Eine stärkere Wirkung können Substanzen in der Blase entfalten, wenn sie mithilfe von elektrischem Strom eingebracht werden. Bei der sogenannten EMDA-Therapie wird dazu eine Elektrode eingesetzt. Auch dafür müssen die Patienten die Kosten in Höhe von etwa 200 Euro pro Behandlung selbst zahlen. "Bei dieser Therapie sind die Erfolgsquoten am besten", sagt Bschleipfer. Sie liegen bei über 60 Prozent. Möglich ist außerdem, unter Narkose Botox in die Blase zu spritzen, um diese zu beruhigen. Der Effekt hält bei IC aber oft nur wenige Monate an. Weitere Option: ein Blasenschrittmacher. Im unteren Rücken implantierte Elektroden verändern dann die Schmerzweiterleitung.

Entfernung der Blase: Operation als letzter Ausweg

Wenn alles aussichtslos erscheint, kommt schließlich nur noch die Entfernung der Blase infrage. "Einige ­Patienten haben durch die IC eine so schlechte Lebensqualität, dass sie diesen Eingriff unbedingt wollen. Die Resonanz ist dann grandios", sagt Ärztin Schultz-Lampel. Denn nach der OP sind viele – nach langem Leidensweg – tatsächlich schmerzfrei. Empfohlen wird, sowohl Blase als auch Harnröhre zu entfernen. Der Urin wird danach in einem aus eigenem Darm gebildeten Auffangbeutel gesammelt. Diese Ersatzblase entleeren die Betroffenen selbst: mit einem Katheter durch den Bauchnabel. "Alternativ kann der Urin über ein Stück Darm dauerhaft in einen äußerlich auf die Bauchdecke an­geklebten Beutel abgeleitet werden", erklärt die Expertin.

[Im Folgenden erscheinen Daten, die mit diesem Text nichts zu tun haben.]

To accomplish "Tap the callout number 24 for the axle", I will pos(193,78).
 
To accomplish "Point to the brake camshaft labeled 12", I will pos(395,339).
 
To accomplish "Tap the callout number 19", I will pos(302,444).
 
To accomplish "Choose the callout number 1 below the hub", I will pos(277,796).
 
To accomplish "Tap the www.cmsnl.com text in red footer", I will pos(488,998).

Solch ein Eingriff bleibt allerdings die Ausnahme. Ein Großteil der IC-Patienten schafft es, die Symptome allein durch Verhaltensänderungen zu lindern. Einigen hilft es beispielsweise, Lebensmittel wegzulassen, die viel Hista­min enthalten oder im Körper freisetzen. Zu Ersteren zählen etwa Parmesan, Sauerkraut, Rotwein und Nüsse, zu Letzteren Erdbeeren, Orangen, Ana­nas und Tomaten. Manche Patienten vertragen außerdem kein Milcheiweiß oder andere Nahrungsbestandteile. Jeder muss selbst herausfinden, worauf er reagiert. Die ICA-Vorsitzende Mündner-Hensen ist überzeugt: "Mit Selbstdisziplin kann man dann viel erreichen."

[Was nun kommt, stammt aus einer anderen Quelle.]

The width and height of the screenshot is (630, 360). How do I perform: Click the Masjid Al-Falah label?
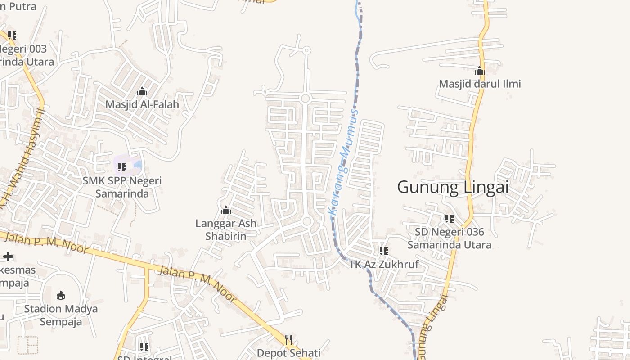point(142,104)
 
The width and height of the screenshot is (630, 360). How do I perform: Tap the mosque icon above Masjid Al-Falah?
point(142,92)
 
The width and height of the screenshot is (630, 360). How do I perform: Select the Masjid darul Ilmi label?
point(480,84)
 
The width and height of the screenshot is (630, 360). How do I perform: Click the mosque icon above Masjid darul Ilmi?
point(480,71)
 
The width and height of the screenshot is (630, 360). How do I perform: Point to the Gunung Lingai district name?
point(453,187)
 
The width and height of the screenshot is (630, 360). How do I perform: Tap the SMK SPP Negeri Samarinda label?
point(122,187)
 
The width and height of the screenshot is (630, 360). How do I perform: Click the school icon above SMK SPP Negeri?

So erkennen und behandeln Sie eine Blasenentzündung

Im Gegensatz zur eher seltenen IC ist eine Blasenentzündung (Cystitis) meist nach wenigen Tagen überstanden. Typisch für diesen bakteriellen Infekt ist neben Unterleibsschmerzen und Harndrang das Brennen beim Wasserlassen

In leichteren Fällen heilt die Erkrankung von selbst, Schmerzen können mit Ibuprofen gelindert werden. Bei langen und kom­plizierten Verläufen helfen Antibiotika.

Bei etwa einem Drittel der Be­troffenen kehrt der Infekt zurück. Wer sich immer wieder damit plagt, sollte beachten: Zu viel Intimhygiene, ein Diaphragma und Spermizide steigern das ­Risiko.

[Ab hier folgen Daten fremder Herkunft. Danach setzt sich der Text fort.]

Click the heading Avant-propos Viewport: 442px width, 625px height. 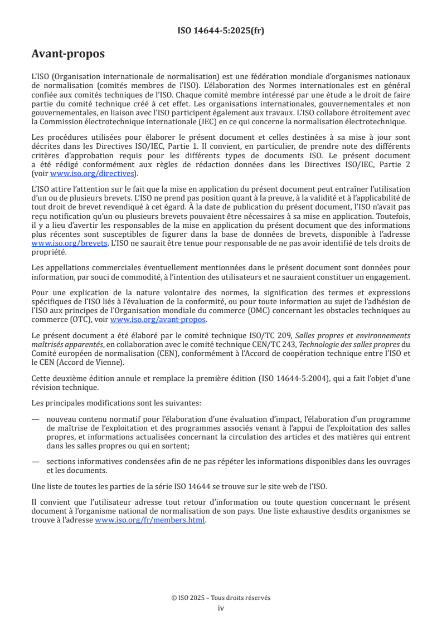pos(68,54)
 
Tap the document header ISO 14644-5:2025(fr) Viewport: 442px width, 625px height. pos(221,31)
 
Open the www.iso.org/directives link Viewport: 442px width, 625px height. pos(93,173)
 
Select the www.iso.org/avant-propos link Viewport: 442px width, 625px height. pos(158,319)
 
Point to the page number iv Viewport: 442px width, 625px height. pos(221,608)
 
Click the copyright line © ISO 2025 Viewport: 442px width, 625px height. pos(221,598)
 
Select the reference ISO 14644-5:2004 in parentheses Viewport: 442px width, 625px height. pos(309,379)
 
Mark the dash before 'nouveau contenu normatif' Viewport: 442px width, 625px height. pos(36,419)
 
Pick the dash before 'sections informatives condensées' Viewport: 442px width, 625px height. pos(36,462)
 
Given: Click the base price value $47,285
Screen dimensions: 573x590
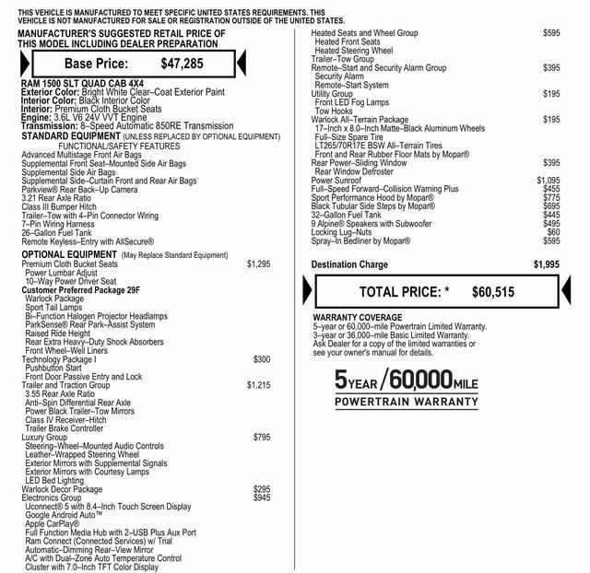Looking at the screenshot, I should pyautogui.click(x=182, y=64).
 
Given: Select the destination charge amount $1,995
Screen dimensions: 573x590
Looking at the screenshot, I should pyautogui.click(x=546, y=264).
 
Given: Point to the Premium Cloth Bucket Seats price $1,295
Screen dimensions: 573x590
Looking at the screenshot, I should pyautogui.click(x=258, y=264).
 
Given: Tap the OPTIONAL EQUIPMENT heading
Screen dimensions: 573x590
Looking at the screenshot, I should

Bevor über einen längeren Zeitraum Antibiotika genommen werden, rät die Therapieleitlinie, es mit Immunprophylaktika oder dem Zucker D-Mannose zu versuchen. Wer länger Blasentees trinkt, sollte keine mit Bärentraubenblättern nehmen. Unklar ist, ob Cranberry-Produkte tatsächlich die Blase schützen.